--- Tasks to perform ---
a: Answer these from the smoking essay:
(i) What fictional character stands for the pastoral, contemplative ideal of smoking?
(ii) What was the name of the girl the writer started smoking because of?
(iii) Which company owns American Spirit cigarettes?
b: Write the next paragraph of the smoking essay, picking up after its final sentence.

--- Source passage ---
Like love, smoking is bullshit.
Both are tied to romantic notions that rarely relate to the nasty business in its blood-pumping reality. Smoking has two ideals that suggest a surfeit of soul. One is the Parisian sophisticate, independent and alternative, a little punky. The other is pastoral and contemplative, Gandalf blowing smoke rings in Hobbiton. Neither is shivering with a greasy roll-up outside a 1970s block in the drizzle.
I started smoking because of a girl called Nicky. She was beautiful and wild at 17, with radiant green eyes that sang of the joys of class-A drugs, dancing and life lived to the fullest – even if we both worked weekends at a chain store and most of our conversations took place by a filthy coffee machine in the drab staff room. Smoking was a way to be close to her, to possess a tiny part of her, though she was in a whole other league. I started going out with a girl called Nic from the same shop, so it almost worked. From the first, smoking was linked to sex, personal connection and insecurity.
A sense of social intimacy is one of smoking’s big draws. We sell each other smoking like Jennifer Lawrence’s tits sell cinema tickets. At any club or bar the best people are outside, communing, hooking up. Cigarettes are a wing-man and a pimp. Friends who “don’t smoke” come along for the ride, sometimes literally. It’s a false sense of connection, a freemason’s lodge for dudes and dames who wear skinny black jeans. Join or be forever damned. I once read an interview with activist actor Sean Penn, where his choice of American Spirit cigarettes was reviewed in glowing terms, like a badge of his integrity. American Spirit, organic smokes, are owned by American number two RJ Reynolds, maker of Camel. And there’s an illusion, how cigarettes are promoted under the wire, used to suggest mood by lazy writers in magazines, lazy writers in film… and, ultimately, lazy fuckers incapable of portraying a creative persona without a curtain of second-hand smoke and imported wine. Smoking is identity for those without much.

--- Source data ---
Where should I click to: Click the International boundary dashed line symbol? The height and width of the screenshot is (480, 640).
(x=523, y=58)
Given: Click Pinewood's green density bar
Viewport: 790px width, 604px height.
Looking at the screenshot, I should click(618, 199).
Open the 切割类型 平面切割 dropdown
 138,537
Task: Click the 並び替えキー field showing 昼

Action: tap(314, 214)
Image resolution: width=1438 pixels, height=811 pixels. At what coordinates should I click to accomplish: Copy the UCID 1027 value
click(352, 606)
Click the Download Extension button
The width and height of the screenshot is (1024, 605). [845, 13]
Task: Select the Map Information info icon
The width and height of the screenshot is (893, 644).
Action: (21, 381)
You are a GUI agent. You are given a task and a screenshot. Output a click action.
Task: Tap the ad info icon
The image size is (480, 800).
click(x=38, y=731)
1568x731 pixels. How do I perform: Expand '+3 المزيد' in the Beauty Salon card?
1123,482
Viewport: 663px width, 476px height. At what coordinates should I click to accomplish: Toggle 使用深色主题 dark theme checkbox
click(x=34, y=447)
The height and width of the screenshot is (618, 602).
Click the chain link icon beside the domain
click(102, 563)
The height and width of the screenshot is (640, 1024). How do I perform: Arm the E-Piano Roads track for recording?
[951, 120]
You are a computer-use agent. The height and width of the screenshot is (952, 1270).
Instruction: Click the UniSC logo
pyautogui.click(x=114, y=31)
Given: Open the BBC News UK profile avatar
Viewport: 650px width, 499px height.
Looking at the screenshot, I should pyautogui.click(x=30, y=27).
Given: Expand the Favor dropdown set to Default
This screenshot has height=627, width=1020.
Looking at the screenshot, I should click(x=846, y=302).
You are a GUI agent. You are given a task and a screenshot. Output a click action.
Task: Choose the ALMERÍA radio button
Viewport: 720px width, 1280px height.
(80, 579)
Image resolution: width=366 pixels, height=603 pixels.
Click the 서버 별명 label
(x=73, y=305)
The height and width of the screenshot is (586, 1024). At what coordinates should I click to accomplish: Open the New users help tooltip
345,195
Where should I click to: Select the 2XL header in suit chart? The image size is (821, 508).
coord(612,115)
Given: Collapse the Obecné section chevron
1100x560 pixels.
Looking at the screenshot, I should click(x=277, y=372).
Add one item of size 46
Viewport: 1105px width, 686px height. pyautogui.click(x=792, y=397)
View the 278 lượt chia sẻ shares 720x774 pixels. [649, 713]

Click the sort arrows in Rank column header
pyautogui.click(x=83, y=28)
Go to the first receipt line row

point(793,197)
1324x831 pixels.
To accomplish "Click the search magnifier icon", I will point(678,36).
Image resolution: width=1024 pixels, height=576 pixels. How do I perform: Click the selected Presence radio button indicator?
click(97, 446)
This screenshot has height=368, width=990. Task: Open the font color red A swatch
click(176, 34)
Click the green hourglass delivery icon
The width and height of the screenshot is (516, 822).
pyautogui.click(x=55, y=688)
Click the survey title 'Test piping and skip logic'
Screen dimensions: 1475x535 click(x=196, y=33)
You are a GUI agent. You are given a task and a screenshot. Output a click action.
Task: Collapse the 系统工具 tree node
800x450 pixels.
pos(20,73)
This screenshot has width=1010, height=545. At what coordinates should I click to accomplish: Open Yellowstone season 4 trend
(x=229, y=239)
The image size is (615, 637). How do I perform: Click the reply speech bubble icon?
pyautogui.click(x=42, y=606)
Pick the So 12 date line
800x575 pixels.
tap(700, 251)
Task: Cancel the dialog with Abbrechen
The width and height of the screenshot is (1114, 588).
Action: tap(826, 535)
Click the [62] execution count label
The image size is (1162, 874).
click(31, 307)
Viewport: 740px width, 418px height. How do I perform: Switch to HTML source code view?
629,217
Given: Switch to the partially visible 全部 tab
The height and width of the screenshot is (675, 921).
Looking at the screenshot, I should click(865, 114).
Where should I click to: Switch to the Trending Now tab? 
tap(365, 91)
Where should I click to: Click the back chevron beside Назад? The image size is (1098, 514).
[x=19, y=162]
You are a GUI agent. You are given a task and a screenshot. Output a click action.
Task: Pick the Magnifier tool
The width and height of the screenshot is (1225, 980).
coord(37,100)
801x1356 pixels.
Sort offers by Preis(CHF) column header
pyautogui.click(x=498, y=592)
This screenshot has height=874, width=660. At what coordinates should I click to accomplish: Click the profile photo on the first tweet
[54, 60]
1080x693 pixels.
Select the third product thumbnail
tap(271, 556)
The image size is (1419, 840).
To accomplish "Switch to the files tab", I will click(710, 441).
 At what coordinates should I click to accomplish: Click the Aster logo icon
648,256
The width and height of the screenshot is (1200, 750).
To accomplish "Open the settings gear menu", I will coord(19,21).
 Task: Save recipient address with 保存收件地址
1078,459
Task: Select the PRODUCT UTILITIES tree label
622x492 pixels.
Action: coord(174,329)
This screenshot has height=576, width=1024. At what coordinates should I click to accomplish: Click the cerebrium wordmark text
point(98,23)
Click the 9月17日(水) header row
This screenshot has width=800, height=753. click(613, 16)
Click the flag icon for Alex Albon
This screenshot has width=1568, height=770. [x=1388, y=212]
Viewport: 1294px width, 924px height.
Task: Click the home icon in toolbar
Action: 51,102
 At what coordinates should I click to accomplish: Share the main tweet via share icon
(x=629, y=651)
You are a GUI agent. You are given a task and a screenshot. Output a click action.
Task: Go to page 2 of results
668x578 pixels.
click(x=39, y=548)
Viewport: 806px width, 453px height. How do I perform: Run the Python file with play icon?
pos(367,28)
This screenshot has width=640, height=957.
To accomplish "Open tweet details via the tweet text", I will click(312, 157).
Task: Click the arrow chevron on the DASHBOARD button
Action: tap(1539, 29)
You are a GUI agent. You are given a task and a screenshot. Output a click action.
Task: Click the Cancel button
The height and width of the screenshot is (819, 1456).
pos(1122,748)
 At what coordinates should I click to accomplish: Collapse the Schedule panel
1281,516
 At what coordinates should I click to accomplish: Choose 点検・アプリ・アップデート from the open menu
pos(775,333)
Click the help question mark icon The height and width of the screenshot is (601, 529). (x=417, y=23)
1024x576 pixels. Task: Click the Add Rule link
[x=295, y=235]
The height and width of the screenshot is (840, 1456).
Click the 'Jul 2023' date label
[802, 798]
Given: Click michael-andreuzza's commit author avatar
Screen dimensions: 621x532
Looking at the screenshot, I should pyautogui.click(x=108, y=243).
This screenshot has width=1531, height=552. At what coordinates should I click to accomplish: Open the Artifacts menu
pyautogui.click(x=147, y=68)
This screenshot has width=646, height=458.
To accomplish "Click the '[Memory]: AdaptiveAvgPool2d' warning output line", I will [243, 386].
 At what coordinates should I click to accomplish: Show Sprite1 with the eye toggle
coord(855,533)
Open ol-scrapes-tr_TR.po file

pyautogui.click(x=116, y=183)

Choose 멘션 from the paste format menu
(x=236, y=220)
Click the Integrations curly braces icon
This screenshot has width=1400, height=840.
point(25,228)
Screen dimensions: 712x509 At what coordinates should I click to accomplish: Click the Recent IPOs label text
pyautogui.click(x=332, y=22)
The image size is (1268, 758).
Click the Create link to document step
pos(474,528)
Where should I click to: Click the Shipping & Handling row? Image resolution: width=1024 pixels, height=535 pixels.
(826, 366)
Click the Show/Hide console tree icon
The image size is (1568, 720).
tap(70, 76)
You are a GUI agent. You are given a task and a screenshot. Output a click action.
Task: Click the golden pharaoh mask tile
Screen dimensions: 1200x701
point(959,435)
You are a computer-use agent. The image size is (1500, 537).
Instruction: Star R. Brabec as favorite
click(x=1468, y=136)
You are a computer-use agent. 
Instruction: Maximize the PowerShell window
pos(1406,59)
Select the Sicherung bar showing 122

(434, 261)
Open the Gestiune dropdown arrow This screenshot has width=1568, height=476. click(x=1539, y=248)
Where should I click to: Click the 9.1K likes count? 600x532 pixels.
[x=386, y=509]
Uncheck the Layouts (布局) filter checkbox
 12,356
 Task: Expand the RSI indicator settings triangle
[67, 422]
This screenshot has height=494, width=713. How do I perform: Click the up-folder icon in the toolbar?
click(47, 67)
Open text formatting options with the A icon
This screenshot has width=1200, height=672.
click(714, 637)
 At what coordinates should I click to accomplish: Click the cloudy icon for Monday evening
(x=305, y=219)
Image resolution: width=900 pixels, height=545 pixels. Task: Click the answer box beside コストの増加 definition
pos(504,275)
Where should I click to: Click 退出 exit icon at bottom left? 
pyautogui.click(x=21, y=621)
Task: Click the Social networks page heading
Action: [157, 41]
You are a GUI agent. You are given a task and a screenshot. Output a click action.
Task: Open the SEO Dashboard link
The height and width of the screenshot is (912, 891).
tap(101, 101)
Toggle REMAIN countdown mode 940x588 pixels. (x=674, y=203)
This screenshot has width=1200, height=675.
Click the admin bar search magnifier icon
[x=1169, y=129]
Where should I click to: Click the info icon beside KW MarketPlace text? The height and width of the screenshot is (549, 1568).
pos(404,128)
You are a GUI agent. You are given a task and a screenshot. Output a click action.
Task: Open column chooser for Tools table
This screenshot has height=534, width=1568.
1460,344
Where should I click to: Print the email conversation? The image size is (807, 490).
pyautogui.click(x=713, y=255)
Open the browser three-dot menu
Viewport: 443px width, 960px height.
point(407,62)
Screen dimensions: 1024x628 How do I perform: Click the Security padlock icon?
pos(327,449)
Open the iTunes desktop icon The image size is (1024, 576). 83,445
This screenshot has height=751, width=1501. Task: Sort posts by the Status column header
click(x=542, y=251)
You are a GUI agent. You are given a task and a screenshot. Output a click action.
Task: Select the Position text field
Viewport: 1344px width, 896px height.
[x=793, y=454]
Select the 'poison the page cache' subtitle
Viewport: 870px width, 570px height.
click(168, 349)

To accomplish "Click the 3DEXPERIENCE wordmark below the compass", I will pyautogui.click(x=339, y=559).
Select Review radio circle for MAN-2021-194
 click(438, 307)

--- Results in order ---
a:
(i) Gandalf
(ii) Nicky
(iii) RJ Reynolds

b:
For being such a symbol of independence, cigarettes profit huge multi-national groups, such as the $45-billion British American Tobacco (Lucky Strike) or the $35-billion Altria (Marlboro)… historically, not cool. For anything unshackled from Big Tobacco you have to order off the internet, such as Hestia, which are organic and brown, like slim cigars. So here’s another illusion, cigarettes benefit society’s biggest wankers. University education ought to begin: beware perverts and capitalist interests.
Since we live in a visual culture, from Instagram to IMAX, smell and taste take a back seat. No yellow fingers or bad breath. Sweat evaporates. Wounds vanish with a splash of water. Smoking is signified, fetishized with the magical click of a Zippo or the elemental crack of a match or the fizz of flame on tobacco. After Coca-Cola, Marlboro is the most recognised brand in the world. Lucky Strike’s iconography is achingly hip in an Andy Warhol kind of way. Tobacco’s startlingly persistent graphic design jostles next to health warnings that fail to steal focus. So we get distracted by glamour and truth goes to Narnia. Just like in mainstream media. Show us the Brangelina split and we happily ignore the Panama papers and Boris Johnson as Foreign Secretary. And who does that serve? I’m rethinking my presence at the pro-EU march. Yay, I righteously showed my support for an American-backed superstate.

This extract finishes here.